[Provided information]

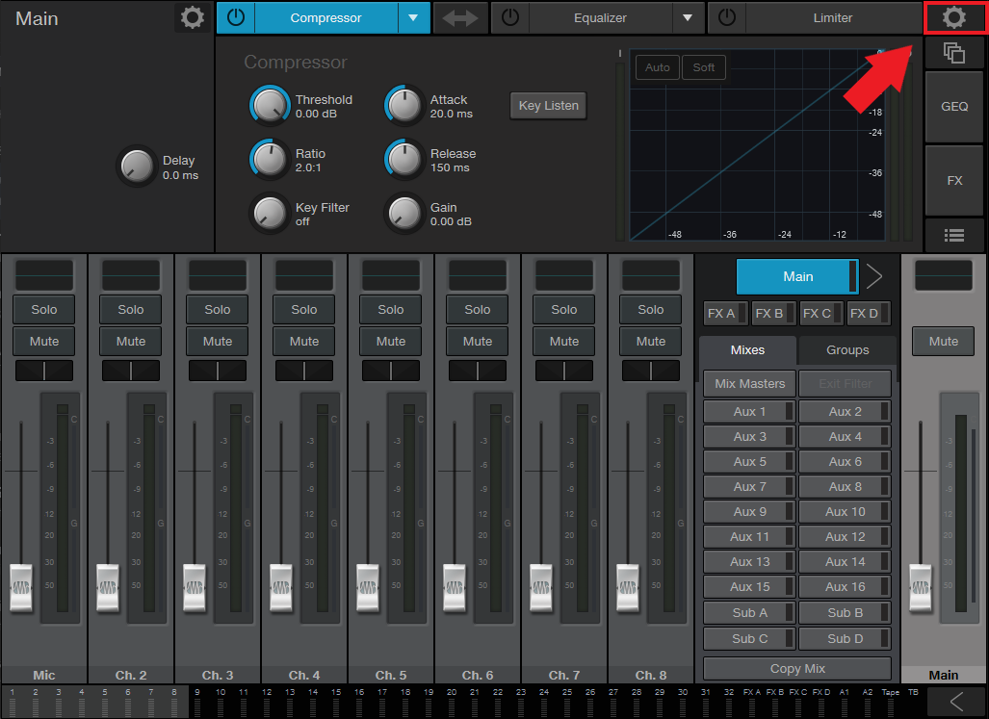This screenshot has height=719, width=989.
Task: Open the gear icon next to Main label
Action: coord(191,17)
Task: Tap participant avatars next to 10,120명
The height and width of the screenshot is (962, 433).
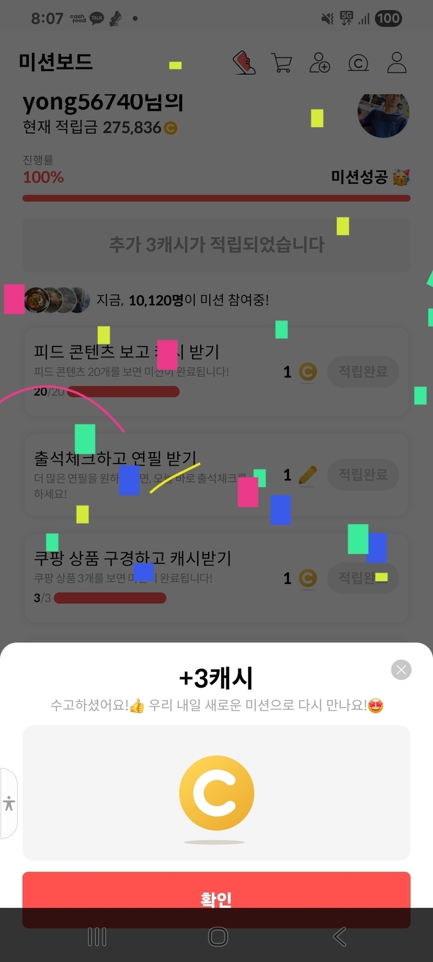Action: click(x=56, y=300)
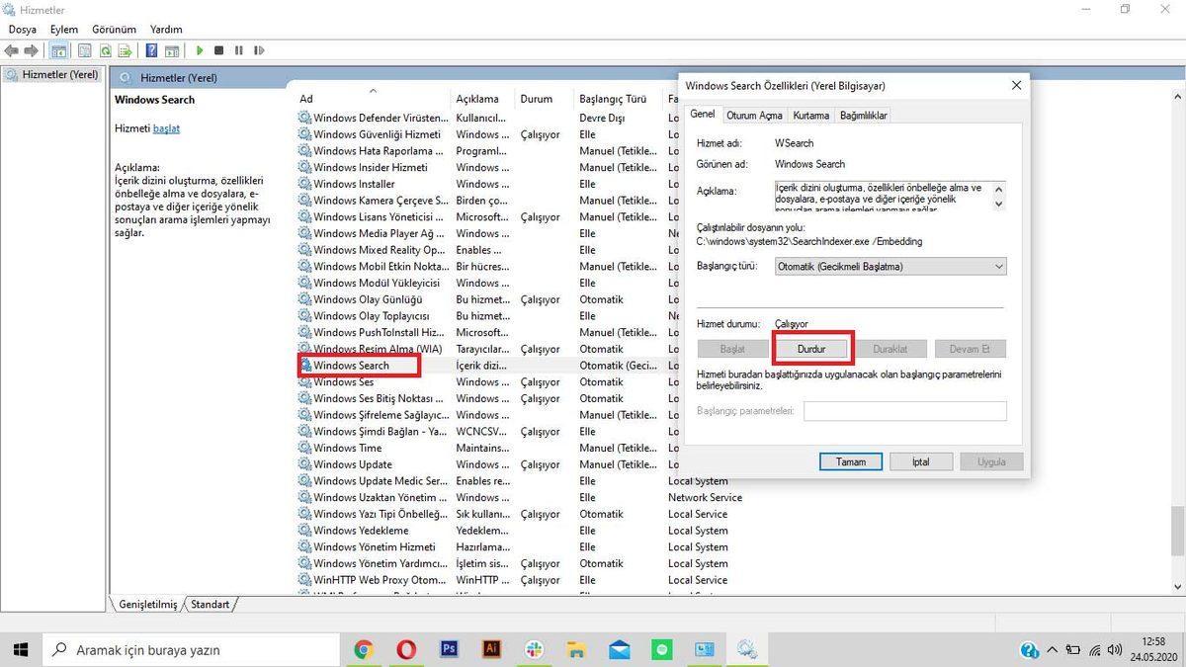1186x667 pixels.
Task: Open the Eylem menu
Action: 63,29
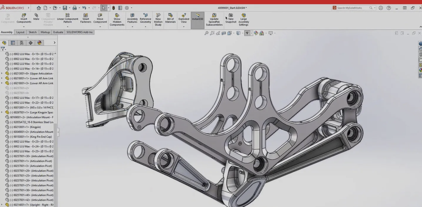Screen dimensions: 422x207
Task: Open the Display Style dropdown arrow
Action: [242, 33]
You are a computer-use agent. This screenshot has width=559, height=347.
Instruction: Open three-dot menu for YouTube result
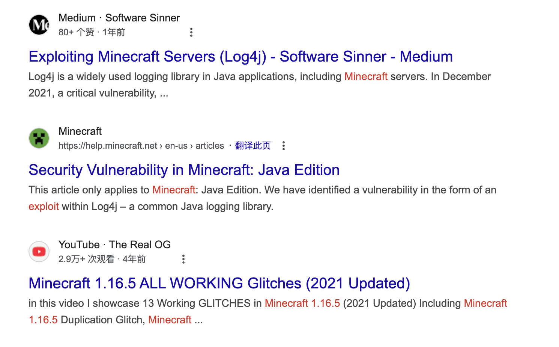pos(183,259)
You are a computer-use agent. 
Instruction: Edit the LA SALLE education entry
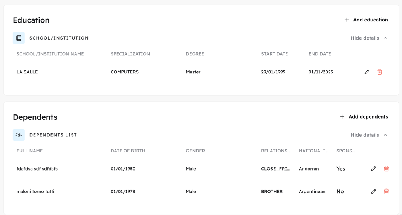click(x=367, y=72)
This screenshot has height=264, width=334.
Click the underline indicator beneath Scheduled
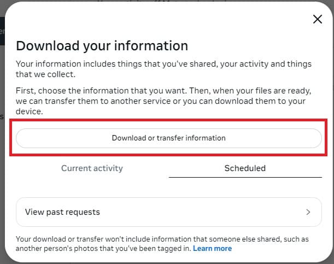[x=245, y=177]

[Task to carry out]
Restate word for word only the lines that run from the line holding "Instruction: Edit the" to the end of the data, both ends kept, leaving every picture out.

[The answer]
Instruction: Edit the LA SALLE education entry
click(x=367, y=72)
This screenshot has height=264, width=334.
Click the underline indicator beneath Scheduled
[x=245, y=177]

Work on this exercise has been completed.